The sanctions have been tightened significantly in the past year as Kim Jong Un’s government accelerates toward perfecting a nuclear weapon that can threaten the U.S. mainland.

While Beijing and Moscow have supported U.N. restrictions, they bristle at Washington imposing unilateral sanctions to bolster the pressure campaign.

The intensification of the U.S.-led campaign is a counterpoint to a thaw in relations between North and South Korea revolving around the North’s participation in next month’s Winter Olympics being hosted by the South. That has eased tensions on the divided peninsula, but the North shows no sign it’s willing to negotiate over its nuclear program.

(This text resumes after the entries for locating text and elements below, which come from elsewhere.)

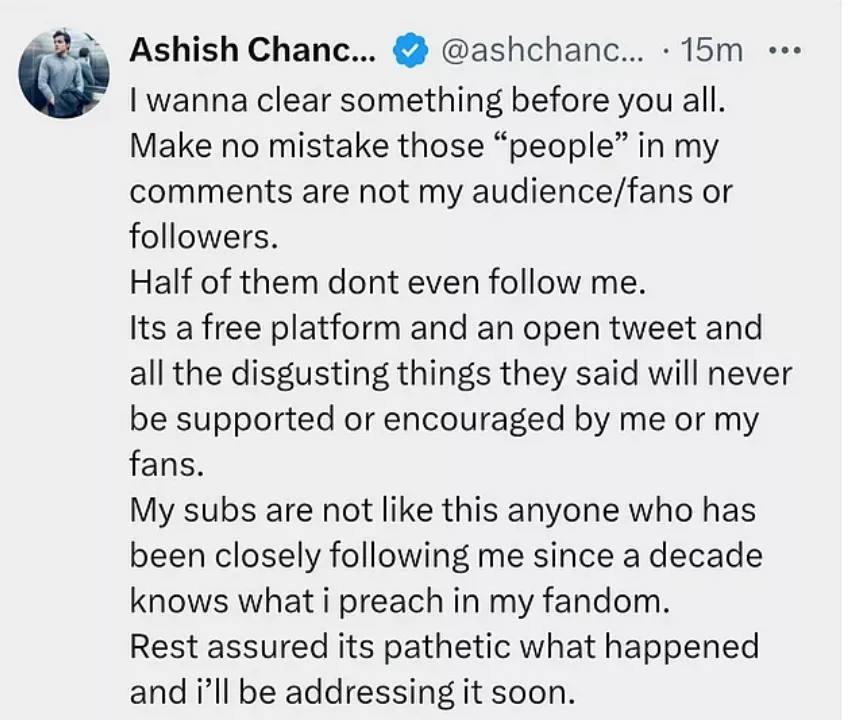Click the display name Ashish Chanc...
The width and height of the screenshot is (865, 720).
[x=254, y=50]
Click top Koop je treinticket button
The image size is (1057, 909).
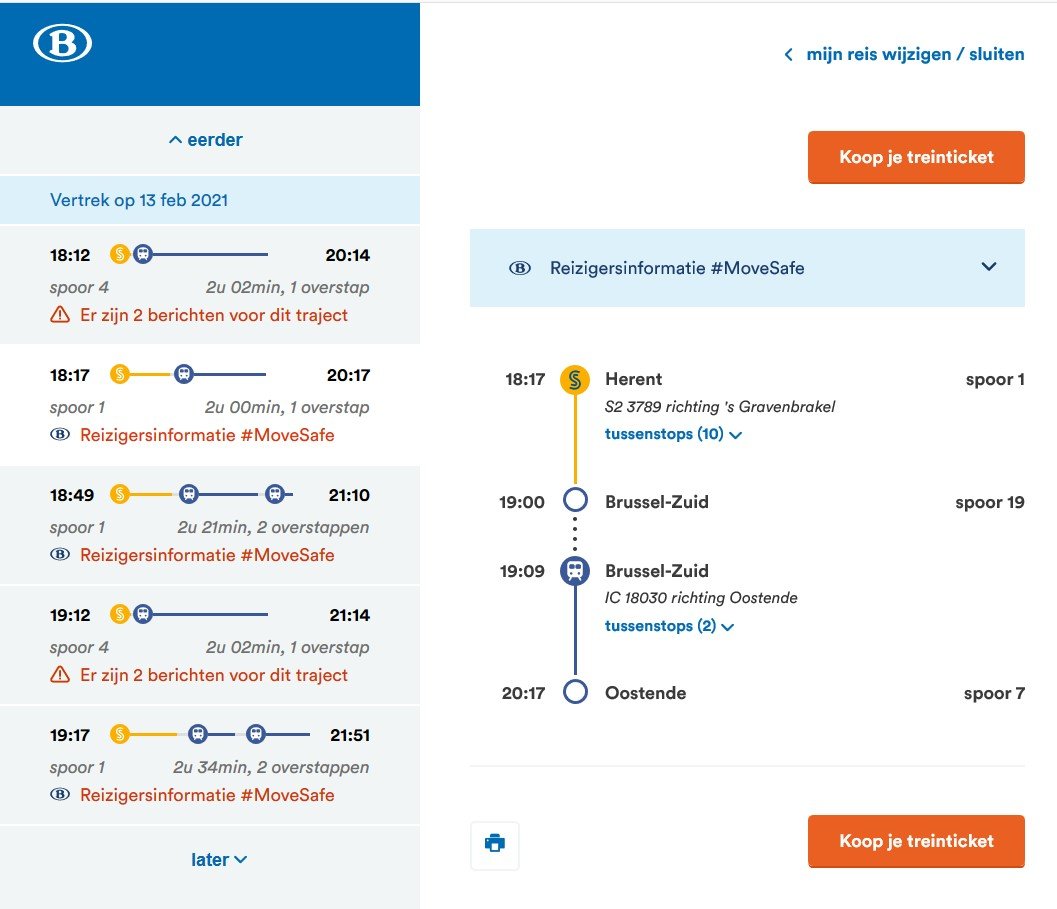tap(916, 157)
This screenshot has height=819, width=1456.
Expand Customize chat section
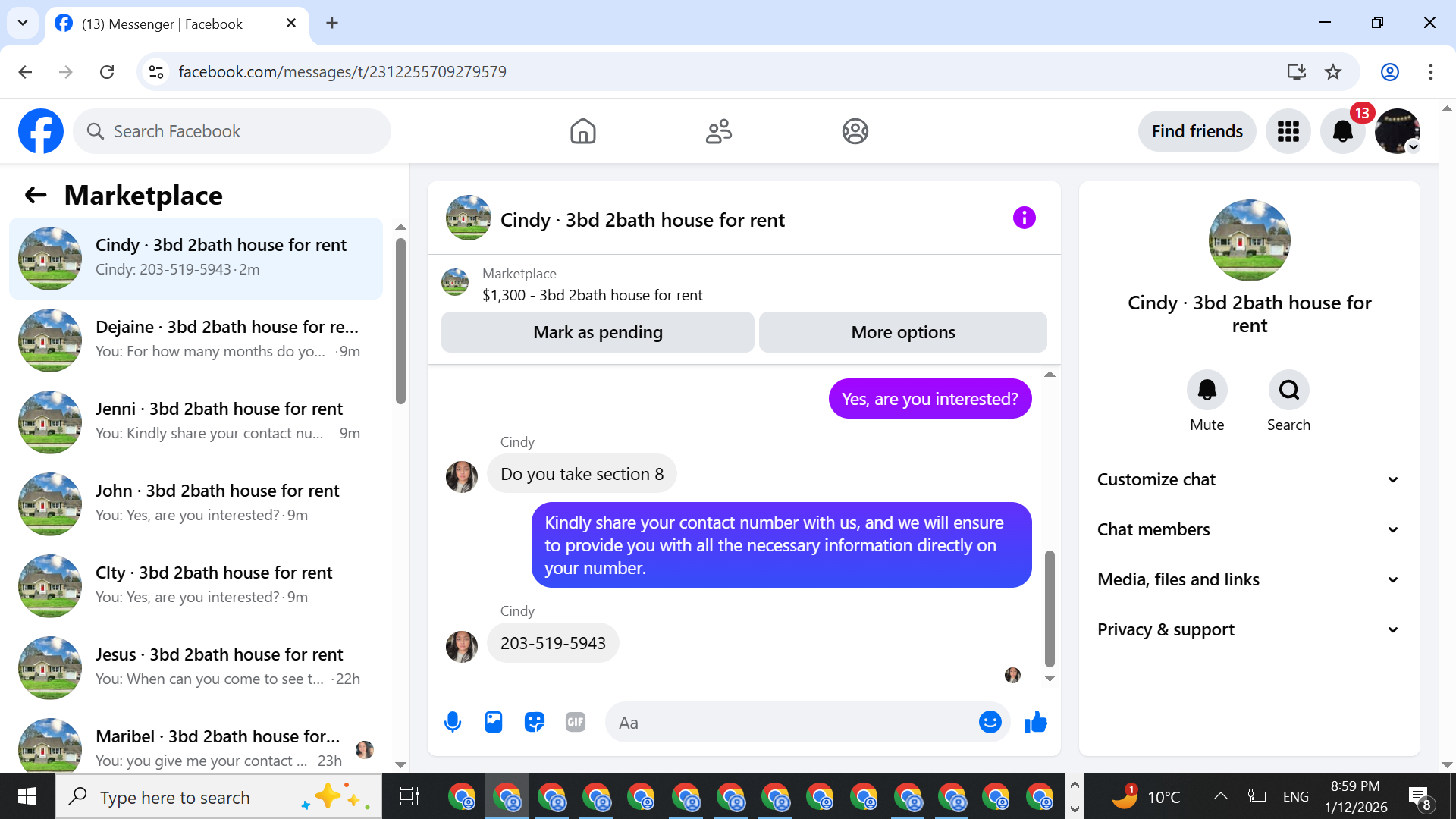[x=1248, y=479]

“The U.S. government is targeting illicit actors in China, Russia, and elsewhere who are working on behalf of North Korean financial networks, and calling for their expulsion from the territories where they reside,” Treasury Secretary Steve Mnuchin said in a statement. Americans are barred from dealing with those who are designated.

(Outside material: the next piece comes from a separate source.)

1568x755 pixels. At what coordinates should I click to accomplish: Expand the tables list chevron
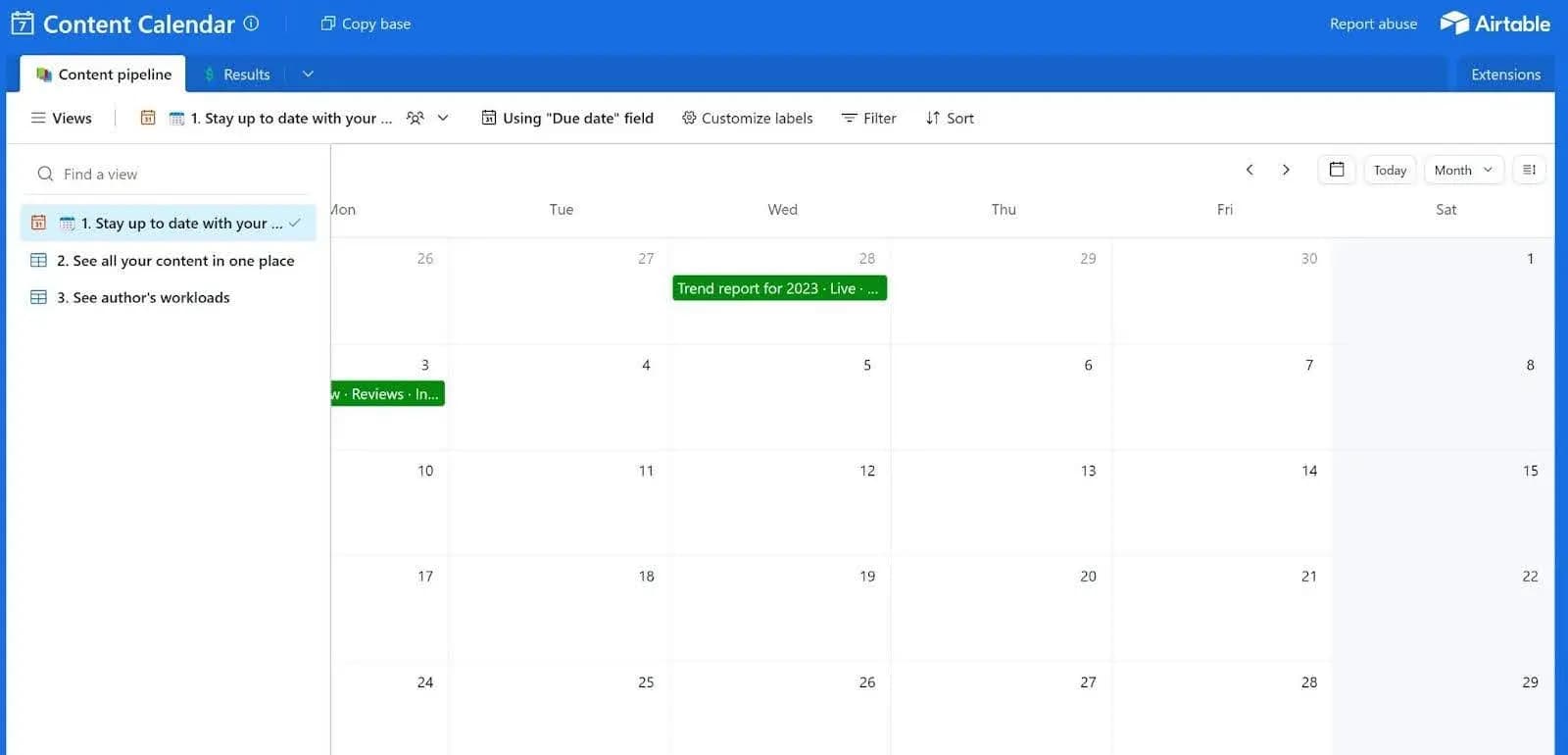[308, 75]
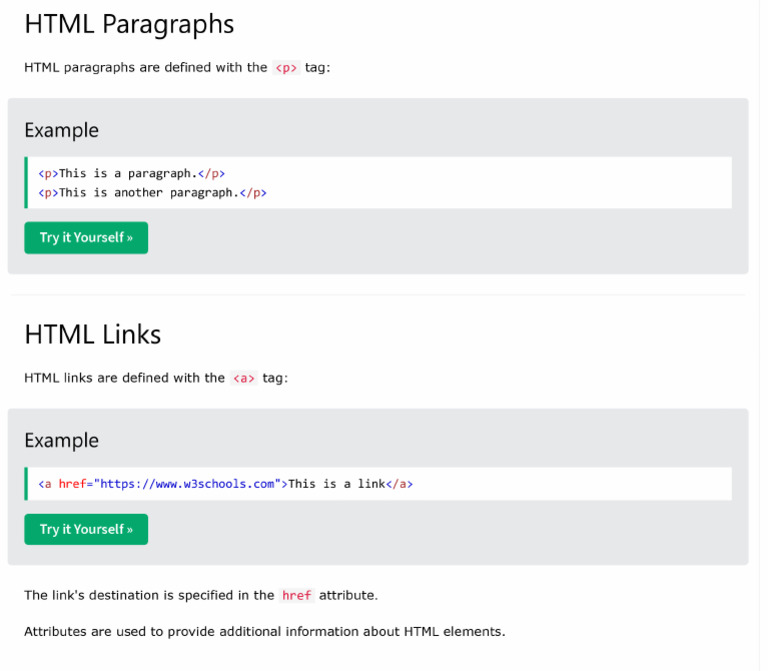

Among those blacklisted were 10 representatives in China and Russia of the Korea Ryonbong General Corporation, which is already designated by the United States and the United Nations and is said to support the North’s defense industry. The Treasury Department said the company’s procurements also probably support North Korea’s chemical weapons program.

Half of the individuals are located in the Chinese cities of Dandong, Ji’an, Linjiang and Tumen near the China-North Korea border. Others are based in Russia and Abkhazia, a breakaway province of Georgia. They include, Kim Ho Kyu, said to be a Ryonbong representative and North Korean vice consul in Nakhodka, Russia.

The Treasury Department also designated five individuals it said were linked to North Korean financial networks, and pointedly highlighted that several of them held accounts at Chinese banks.

North Korea conducts most of its trade through its northern neighbor China, and is believed to rely on banks and companies in that country to connect with the international financial system.

The department added to its blacklist two China-based companies, Beijing Chengxing Trading Co. Ltd. and Dandong Jinxiang Trade Co., Ltd. It said that between 2013 and 2017, the two companies cumulatively exported over $68 million worth of goods to North Korea and imported more than $19 million of goods from North Korea.

Also designated were North Korea’s ministry responsible for crude oil and Hana Electronics JVC, one of North Korea’s only electronics companies.

The sanctions imposed on North Korean shipping are the latest in a slew of restrictions the U.S. has declared against North Korean shipping companies.

The administration is pressing China, Russia and other countries to prevent vessels from conducting illicit ship-to-ship transfers of oil and other cargo.

CIA Director Mike Pompeo said Tuesday that through the agency’s efforts, the U.S. government has improved its ability to interdict shipments into North Korea.

He warned that the North was moving “ever closer” to putting Americans at risk and that he believes Kim won’t rest until he’s able to threaten multiple nuclear attacks against the U.S. at the same time.